╭─ TEXT

With mixed results from May’s local elections in England and Wales—including the loss of key seats to the Conservatives in its traditional north-eastern heartland—the Labour Party has been facing increasing pressure to clarify its future direction. The release of its policy review last month, with a focus on jobs, community safety, and the environment, came amid ongoing accusations of disunity and calls for the Party to better define its values. The latest research by Redfield & Wilton Strategies surveys Britons who voted Labour at the 2019 General Election and finds widespread approval for the position and performance of the Party on most policy areas, yet substantial scepticism regarding Keir Starmer’s Party leadership.
Looking at his overall rating, a plurality (46%) of 2019 Labour voters approve of Keir Starmer’s job performance since he became Party Leader in April 2020. Meanwhile, 32% neither approve nor disapprove, and 18% disapprove.
However, we continue to find that Keir Starmer is noticeably less popular with Labour supporters than Boris Johnson is with Conservative supporters, with the latter currently recording 65% approval among 2019 Conservative voters.
We also observe division in voter opinion as to the overall suitability of Keir Starmer to the Labour leadership. Pluralities say both that he is the right leader for the Labour Party at this point in time (43%) and that the Party under his leadership is capable of winning the 2024 General Election (45%). Nevertheless, a substantial proportion—32% and 35% respectively—disagree with these statements, while levels of indecision on these questions—25% and 20%—are also conspicuously high, suggesting that Starmer has failed to mobilise widespread voter confidence.
In fact, half (50%) of 2019 Labour voters say they would support Keir Starmer being replaced before the next General Election in 2024. 28% say they would neither support nor oppose this prospect, and 18% say they would oppose it. These proportions have remained largely the same as May, when 49% of Labour voters said they would support and 16% said they would oppose replacing Starmer.
Interestingly, majorities or pluralities in every age bracket would support Starmer being replaced, with the exception of those aged 65 and over. Among this latter demographic, the plurality (36%) would oppose this prospect, despite this age bracket not otherwise recording noticeably higher support of Starmer across our polling.
Replacing Starmer has the potential to improve the Labour Party’s popularity among its support base, especially among young voters. Although the plurality (49%) of 2019 Labour voters say they would be neither more nor less likely to vote Labour at the next election if the Party had a different leader, a significant proportion (40%)—and the plurality (47%) of 18-to-24-year-olds—say they would be more likely to do so. By contrast, only 7% indicate that a change in leadership would make them less likely to vote Labour.

╰─
╭─ RECORD EXCERPTS

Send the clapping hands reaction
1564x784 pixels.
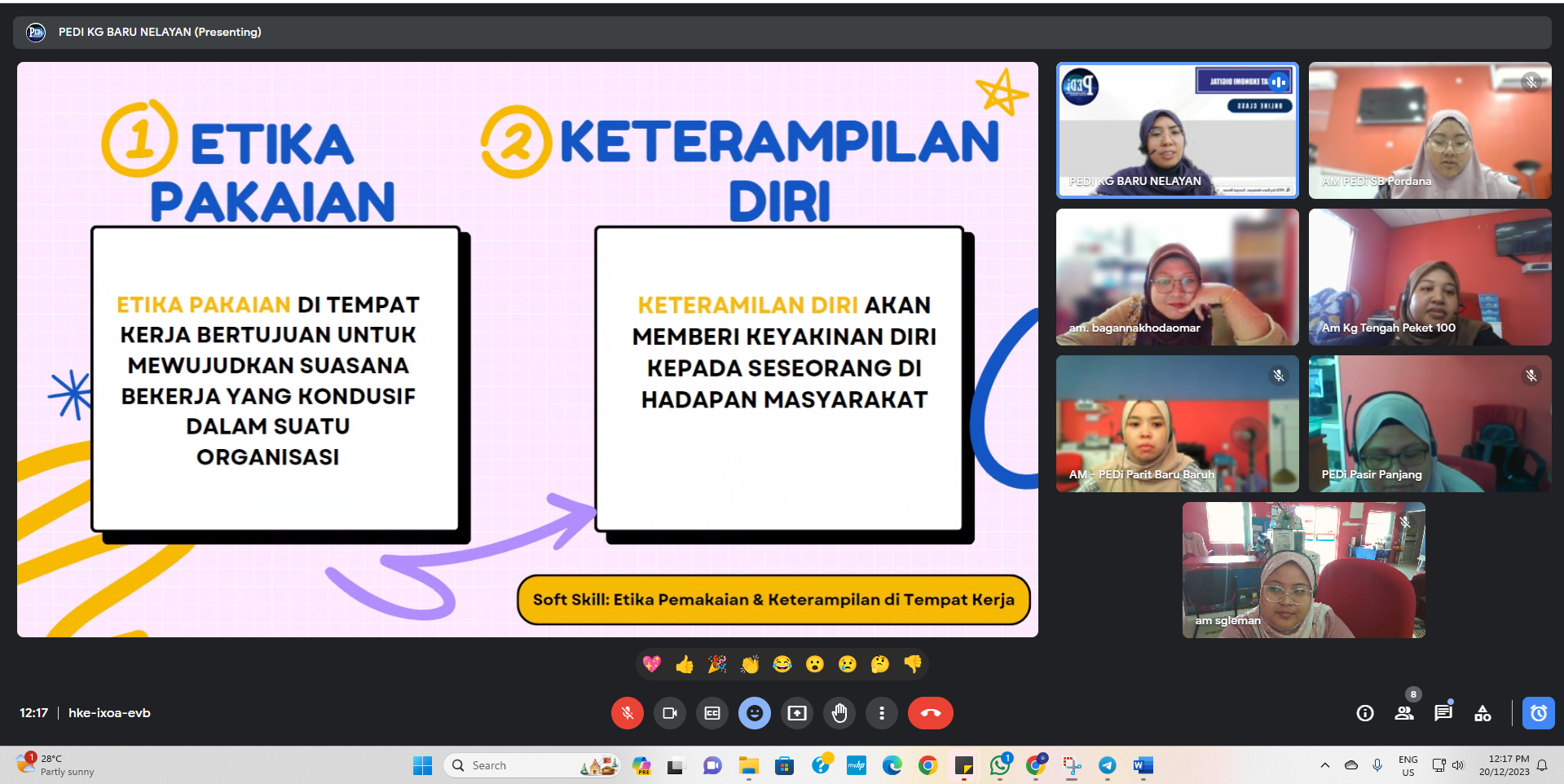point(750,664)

╰─
╭─ RECORD EXCERPTS

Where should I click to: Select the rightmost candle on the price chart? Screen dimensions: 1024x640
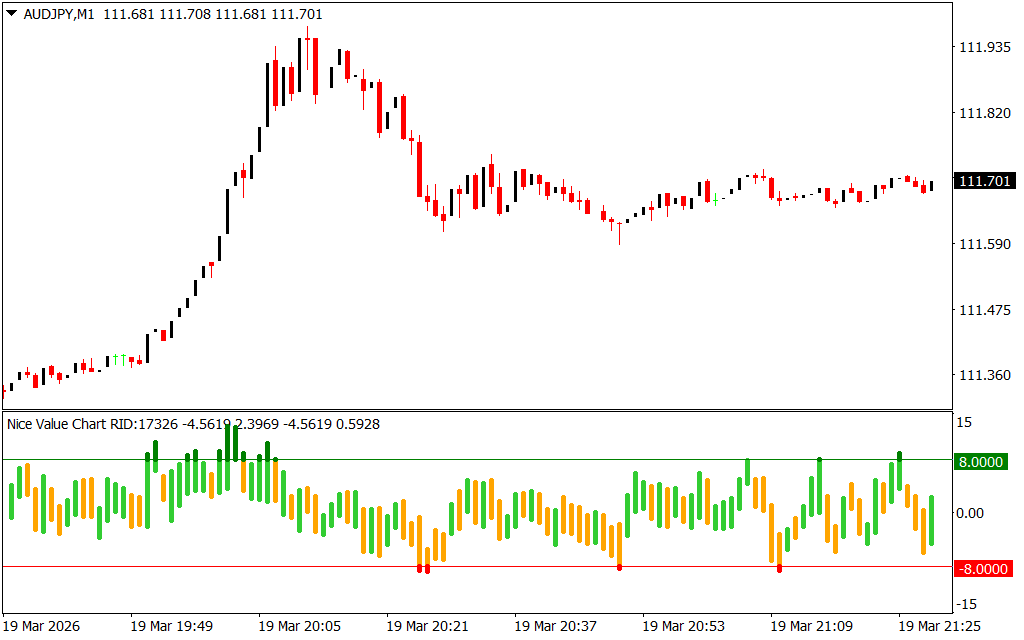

╰─
╭─ RECORD EXCERPTS

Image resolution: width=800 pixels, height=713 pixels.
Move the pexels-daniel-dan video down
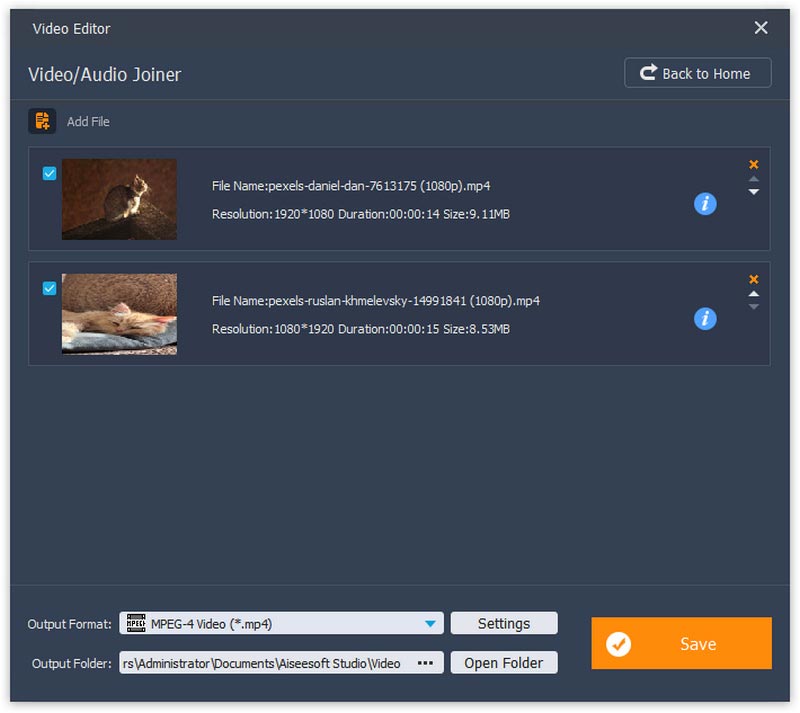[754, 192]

╰─

— REQUIRED WORK —
1) Answer these from the Labour polling text:
(a) What percentage of 2019 Labour voters approve of Keir Starmer's job performance as Party Leader?
(b) What approval rating does Boris Johnson currently record among 2019 Conservative voters?
(c) Which age bracket is the only one where a plurality would oppose replacing Starmer?
2) Quote the Labour polling text word for word between "With mixed results" and "Starmer’s Party leadership.", inclusive.

— SOLUTIONS —
1)
(a) 46%
(b) 65%
(c) Those aged 65 and over (36% would oppose it)

2)
With mixed results from May’s local elections in England and Wales—including the loss of key seats to the Conservatives in its traditional north-eastern heartland—the Labour Party has been facing increasing pressure to clarify its future direction. The release of its policy review last month, with a focus on jobs, community safety, and the environment, came amid ongoing accusations of disunity and calls for the Party to better define its values. The latest research by Redfield & Wilton Strategies surveys Britons who voted Labour at the 2019 General Election and finds widespread approval for the position and performance of the Party on most policy areas, yet substantial scepticism regarding Keir Starmer’s Party leadership.